(Saved entries)
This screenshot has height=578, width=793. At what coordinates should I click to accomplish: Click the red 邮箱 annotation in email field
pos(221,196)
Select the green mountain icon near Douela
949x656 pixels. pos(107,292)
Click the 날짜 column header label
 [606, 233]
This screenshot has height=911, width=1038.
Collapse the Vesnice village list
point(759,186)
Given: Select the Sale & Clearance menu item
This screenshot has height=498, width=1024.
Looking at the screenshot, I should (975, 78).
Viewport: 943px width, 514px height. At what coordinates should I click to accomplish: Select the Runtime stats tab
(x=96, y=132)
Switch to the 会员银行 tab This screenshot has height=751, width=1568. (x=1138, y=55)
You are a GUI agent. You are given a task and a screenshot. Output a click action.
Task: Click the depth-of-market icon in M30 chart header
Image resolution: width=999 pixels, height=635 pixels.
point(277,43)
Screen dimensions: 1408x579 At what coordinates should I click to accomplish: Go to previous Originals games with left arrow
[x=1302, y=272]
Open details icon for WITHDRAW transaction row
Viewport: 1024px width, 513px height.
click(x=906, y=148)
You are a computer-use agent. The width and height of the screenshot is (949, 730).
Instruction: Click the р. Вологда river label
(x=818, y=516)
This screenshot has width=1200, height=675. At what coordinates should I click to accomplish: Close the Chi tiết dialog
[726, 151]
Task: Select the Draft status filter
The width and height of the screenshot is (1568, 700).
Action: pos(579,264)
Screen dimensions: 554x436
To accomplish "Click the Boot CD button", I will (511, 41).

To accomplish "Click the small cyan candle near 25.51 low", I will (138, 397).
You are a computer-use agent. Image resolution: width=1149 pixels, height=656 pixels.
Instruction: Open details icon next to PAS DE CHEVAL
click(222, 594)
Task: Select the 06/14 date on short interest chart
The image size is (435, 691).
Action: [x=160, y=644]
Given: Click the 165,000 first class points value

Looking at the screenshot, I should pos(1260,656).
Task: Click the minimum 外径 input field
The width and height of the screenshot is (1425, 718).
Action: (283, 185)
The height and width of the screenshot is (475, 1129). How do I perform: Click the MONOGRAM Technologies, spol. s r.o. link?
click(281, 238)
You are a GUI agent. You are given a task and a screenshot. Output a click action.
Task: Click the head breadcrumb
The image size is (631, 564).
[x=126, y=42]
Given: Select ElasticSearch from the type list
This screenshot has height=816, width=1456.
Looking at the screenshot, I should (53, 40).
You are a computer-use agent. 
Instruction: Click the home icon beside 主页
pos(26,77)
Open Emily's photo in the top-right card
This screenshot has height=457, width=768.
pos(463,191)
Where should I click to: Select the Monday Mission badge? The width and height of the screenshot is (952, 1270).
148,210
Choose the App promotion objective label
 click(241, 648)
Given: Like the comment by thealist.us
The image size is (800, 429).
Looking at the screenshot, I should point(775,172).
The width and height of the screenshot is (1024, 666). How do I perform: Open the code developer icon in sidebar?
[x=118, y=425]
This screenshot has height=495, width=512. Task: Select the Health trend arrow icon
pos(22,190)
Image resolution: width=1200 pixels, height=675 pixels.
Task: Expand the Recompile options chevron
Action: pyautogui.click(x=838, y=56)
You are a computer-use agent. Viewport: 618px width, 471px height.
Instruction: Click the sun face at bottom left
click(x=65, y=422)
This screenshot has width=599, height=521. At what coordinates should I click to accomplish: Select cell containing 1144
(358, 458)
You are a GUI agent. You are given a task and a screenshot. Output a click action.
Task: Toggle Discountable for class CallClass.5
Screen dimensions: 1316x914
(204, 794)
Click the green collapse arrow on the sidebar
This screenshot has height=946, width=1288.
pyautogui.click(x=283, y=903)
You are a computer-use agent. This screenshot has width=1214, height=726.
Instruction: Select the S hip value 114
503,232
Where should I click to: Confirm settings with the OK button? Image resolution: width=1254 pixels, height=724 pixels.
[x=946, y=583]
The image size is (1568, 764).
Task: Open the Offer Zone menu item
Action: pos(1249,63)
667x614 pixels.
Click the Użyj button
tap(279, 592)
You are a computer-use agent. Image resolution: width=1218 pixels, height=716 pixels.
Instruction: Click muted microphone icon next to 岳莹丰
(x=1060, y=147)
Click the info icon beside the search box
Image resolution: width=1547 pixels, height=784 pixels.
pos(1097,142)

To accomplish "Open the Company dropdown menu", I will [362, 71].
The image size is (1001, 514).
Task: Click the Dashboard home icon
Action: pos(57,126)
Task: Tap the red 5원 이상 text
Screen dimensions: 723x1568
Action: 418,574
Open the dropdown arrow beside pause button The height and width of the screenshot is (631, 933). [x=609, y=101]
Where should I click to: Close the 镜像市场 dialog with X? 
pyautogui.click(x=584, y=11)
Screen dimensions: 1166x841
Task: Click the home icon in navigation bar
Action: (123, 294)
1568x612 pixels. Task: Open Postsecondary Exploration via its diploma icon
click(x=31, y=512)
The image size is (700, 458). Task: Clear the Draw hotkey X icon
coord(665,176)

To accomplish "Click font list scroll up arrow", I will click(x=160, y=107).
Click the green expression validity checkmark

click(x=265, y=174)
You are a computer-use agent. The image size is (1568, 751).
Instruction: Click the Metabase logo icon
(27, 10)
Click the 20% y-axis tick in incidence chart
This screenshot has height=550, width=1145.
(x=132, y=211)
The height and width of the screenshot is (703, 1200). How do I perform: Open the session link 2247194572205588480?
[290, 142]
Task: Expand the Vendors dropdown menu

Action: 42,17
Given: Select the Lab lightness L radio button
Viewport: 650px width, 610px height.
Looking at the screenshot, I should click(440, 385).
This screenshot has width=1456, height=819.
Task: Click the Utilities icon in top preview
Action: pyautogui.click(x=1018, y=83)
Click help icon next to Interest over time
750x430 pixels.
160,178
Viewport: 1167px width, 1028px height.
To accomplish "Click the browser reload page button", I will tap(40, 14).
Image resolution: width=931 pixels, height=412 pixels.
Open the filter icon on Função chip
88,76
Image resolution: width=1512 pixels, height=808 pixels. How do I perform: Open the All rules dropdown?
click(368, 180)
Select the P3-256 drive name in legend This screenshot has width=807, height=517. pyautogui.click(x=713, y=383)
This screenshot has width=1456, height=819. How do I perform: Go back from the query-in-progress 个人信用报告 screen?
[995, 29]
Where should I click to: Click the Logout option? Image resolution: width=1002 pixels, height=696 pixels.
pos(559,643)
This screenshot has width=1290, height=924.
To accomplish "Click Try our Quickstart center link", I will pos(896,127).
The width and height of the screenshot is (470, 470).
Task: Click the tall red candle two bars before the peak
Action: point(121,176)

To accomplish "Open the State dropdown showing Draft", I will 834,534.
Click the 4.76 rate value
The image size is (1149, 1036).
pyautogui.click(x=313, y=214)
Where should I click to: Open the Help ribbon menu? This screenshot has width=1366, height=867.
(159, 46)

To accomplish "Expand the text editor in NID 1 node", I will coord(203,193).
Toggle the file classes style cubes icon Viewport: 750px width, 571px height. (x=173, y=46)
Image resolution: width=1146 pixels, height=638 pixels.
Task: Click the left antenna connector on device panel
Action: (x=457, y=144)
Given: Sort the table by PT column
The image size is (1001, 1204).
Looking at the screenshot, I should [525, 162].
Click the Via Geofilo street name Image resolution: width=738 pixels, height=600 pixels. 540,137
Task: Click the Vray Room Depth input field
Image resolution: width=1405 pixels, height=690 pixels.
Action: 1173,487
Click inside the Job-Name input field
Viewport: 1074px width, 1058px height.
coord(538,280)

WHAT THE TASK REQUIRES: Every record shown above should be set down again exactly.

EXERCISE RESPONSE:
This screenshot has height=578, width=793. At what coordinates should I click to accomplish: Click the red 邮箱 annotation in email field
pos(221,196)
Select the green mountain icon near Douela
949x656 pixels. pos(107,292)
Click the 날짜 column header label
 [606, 233]
This screenshot has height=911, width=1038.
Collapse the Vesnice village list
point(759,186)
Given: Select the Sale & Clearance menu item
This screenshot has height=498, width=1024.
Looking at the screenshot, I should (975, 78).
Viewport: 943px width, 514px height. At what coordinates should I click to accomplish: Select the Runtime stats tab
(x=96, y=132)
Switch to the 会员银行 tab This screenshot has height=751, width=1568. (x=1138, y=55)
You are a GUI agent. You are given a task and a screenshot. Output a click action.
Task: Click the depth-of-market icon in M30 chart header
Image resolution: width=999 pixels, height=635 pixels.
point(277,43)
Screen dimensions: 1408x579 At what coordinates should I click to accomplish: Go to previous Originals games with left arrow
[x=1302, y=272]
Open details icon for WITHDRAW transaction row
Viewport: 1024px width, 513px height.
click(x=906, y=148)
You are a computer-use agent. The width and height of the screenshot is (949, 730).
Instruction: Click the р. Вологда river label
(x=818, y=516)
This screenshot has width=1200, height=675. At what coordinates should I click to accomplish: Close the Chi tiết dialog
[726, 151]
Task: Select the Draft status filter
The width and height of the screenshot is (1568, 700).
Action: pos(579,264)
Screen dimensions: 554x436
To accomplish "Click the Boot CD button", I will (511, 41).

To accomplish "Click the small cyan candle near 25.51 low", I will (138, 397).
You are a computer-use agent. Image resolution: width=1149 pixels, height=656 pixels.
Instruction: Open details icon next to PAS DE CHEVAL
click(222, 594)
Task: Select the 06/14 date on short interest chart
The image size is (435, 691).
Action: [x=160, y=644]
Given: Click the 165,000 first class points value

Looking at the screenshot, I should pos(1260,656).
Task: Click the minimum 外径 input field
The width and height of the screenshot is (1425, 718).
Action: (283, 185)
The height and width of the screenshot is (475, 1129). How do I perform: Click the MONOGRAM Technologies, spol. s r.o. link?
click(281, 238)
You are a GUI agent. You are given a task and a screenshot. Output a click action.
Task: Click the head breadcrumb
The image size is (631, 564).
[x=126, y=42]
Given: Select ElasticSearch from the type list
This screenshot has height=816, width=1456.
Looking at the screenshot, I should (53, 40).
You are a computer-use agent. 
Instruction: Click the home icon beside 主页
pos(26,77)
Open Emily's photo in the top-right card
This screenshot has height=457, width=768.
pos(463,191)
Where should I click to: Select the Monday Mission badge? The width and height of the screenshot is (952, 1270).
148,210
Choose the App promotion objective label
 click(241, 648)
Given: Like the comment by thealist.us
The image size is (800, 429).
Looking at the screenshot, I should point(775,172).
The width and height of the screenshot is (1024, 666). How do I perform: Open the code developer icon in sidebar?
[x=118, y=425]
This screenshot has height=495, width=512. Task: Select the Health trend arrow icon
pos(22,190)
Image resolution: width=1200 pixels, height=675 pixels.
Task: Expand the Recompile options chevron
Action: pyautogui.click(x=838, y=56)
You are a computer-use agent. Viewport: 618px width, 471px height.
Instruction: Click the sun face at bottom left
click(x=65, y=422)
This screenshot has width=599, height=521. At what coordinates should I click to accomplish: Select cell containing 1144
(358, 458)
You are a GUI agent. You are given a task and a screenshot. Output a click action.
Task: Toggle Discountable for class CallClass.5
Screen dimensions: 1316x914
(204, 794)
Click the green collapse arrow on the sidebar
This screenshot has height=946, width=1288.
pyautogui.click(x=283, y=903)
You are a computer-use agent. This screenshot has width=1214, height=726.
Instruction: Select the S hip value 114
503,232
Where should I click to: Confirm settings with the OK button? Image resolution: width=1254 pixels, height=724 pixels.
[x=946, y=583]
The image size is (1568, 764).
Task: Open the Offer Zone menu item
Action: pos(1249,63)
667x614 pixels.
Click the Użyj button
tap(279, 592)
You are a computer-use agent. Image resolution: width=1218 pixels, height=716 pixels.
Instruction: Click muted microphone icon next to 岳莹丰
(x=1060, y=147)
Click the info icon beside the search box
Image resolution: width=1547 pixels, height=784 pixels.
pos(1097,142)

To accomplish "Open the Company dropdown menu", I will [362, 71].
The image size is (1001, 514).
Task: Click the Dashboard home icon
Action: pos(57,126)
Task: Tap the red 5원 이상 text
Screen dimensions: 723x1568
Action: 418,574
Open the dropdown arrow beside pause button The height and width of the screenshot is (631, 933). [x=609, y=101]
Where should I click to: Close the 镜像市场 dialog with X? 
pyautogui.click(x=584, y=11)
Screen dimensions: 1166x841
Task: Click the home icon in navigation bar
Action: (123, 294)
1568x612 pixels. Task: Open Postsecondary Exploration via its diploma icon
click(x=31, y=512)
The image size is (700, 458). Task: Clear the Draw hotkey X icon
coord(665,176)

To accomplish "Click font list scroll up arrow", I will click(x=160, y=107).
Click the green expression validity checkmark

click(x=265, y=174)
You are a computer-use agent. The image size is (1568, 751).
Instruction: Click the Metabase logo icon
(27, 10)
Click the 20% y-axis tick in incidence chart
This screenshot has height=550, width=1145.
(x=132, y=211)
The height and width of the screenshot is (703, 1200). How do I perform: Open the session link 2247194572205588480?
[290, 142]
Task: Expand the Vendors dropdown menu

Action: 42,17
Given: Select the Lab lightness L radio button
Viewport: 650px width, 610px height.
Looking at the screenshot, I should click(440, 385).
This screenshot has width=1456, height=819.
Task: Click the Utilities icon in top preview
Action: pyautogui.click(x=1018, y=83)
Click help icon next to Interest over time
750x430 pixels.
160,178
Viewport: 1167px width, 1028px height.
To accomplish "Click the browser reload page button", I will tap(40, 14).
Image resolution: width=931 pixels, height=412 pixels.
Open the filter icon on Função chip
88,76
Image resolution: width=1512 pixels, height=808 pixels. How do I perform: Open the All rules dropdown?
click(368, 180)
Select the P3-256 drive name in legend This screenshot has width=807, height=517. pyautogui.click(x=713, y=383)
This screenshot has width=1456, height=819. How do I perform: Go back from the query-in-progress 个人信用报告 screen?
[995, 29]
Where should I click to: Click the Logout option? Image resolution: width=1002 pixels, height=696 pixels.
pos(559,643)
This screenshot has width=1290, height=924.
To accomplish "Click Try our Quickstart center link", I will pos(896,127).
The width and height of the screenshot is (470, 470).
Task: Click the tall red candle two bars before the peak
Action: point(121,176)

To accomplish "Open the State dropdown showing Draft", I will 834,534.
Click the 4.76 rate value
The image size is (1149, 1036).
pyautogui.click(x=313, y=214)
Where should I click to: Open the Help ribbon menu? This screenshot has width=1366, height=867.
(159, 46)

To accomplish "Expand the text editor in NID 1 node", I will coord(203,193).
Toggle the file classes style cubes icon Viewport: 750px width, 571px height. (x=173, y=46)
Image resolution: width=1146 pixels, height=638 pixels.
Task: Click the left antenna connector on device panel
Action: (x=457, y=144)
Given: Sort the table by PT column
The image size is (1001, 1204).
Looking at the screenshot, I should [525, 162].
Click the Via Geofilo street name Image resolution: width=738 pixels, height=600 pixels. 540,137
Task: Click the Vray Room Depth input field
Image resolution: width=1405 pixels, height=690 pixels.
Action: 1173,487
Click inside the Job-Name input field
Viewport: 1074px width, 1058px height.
coord(538,280)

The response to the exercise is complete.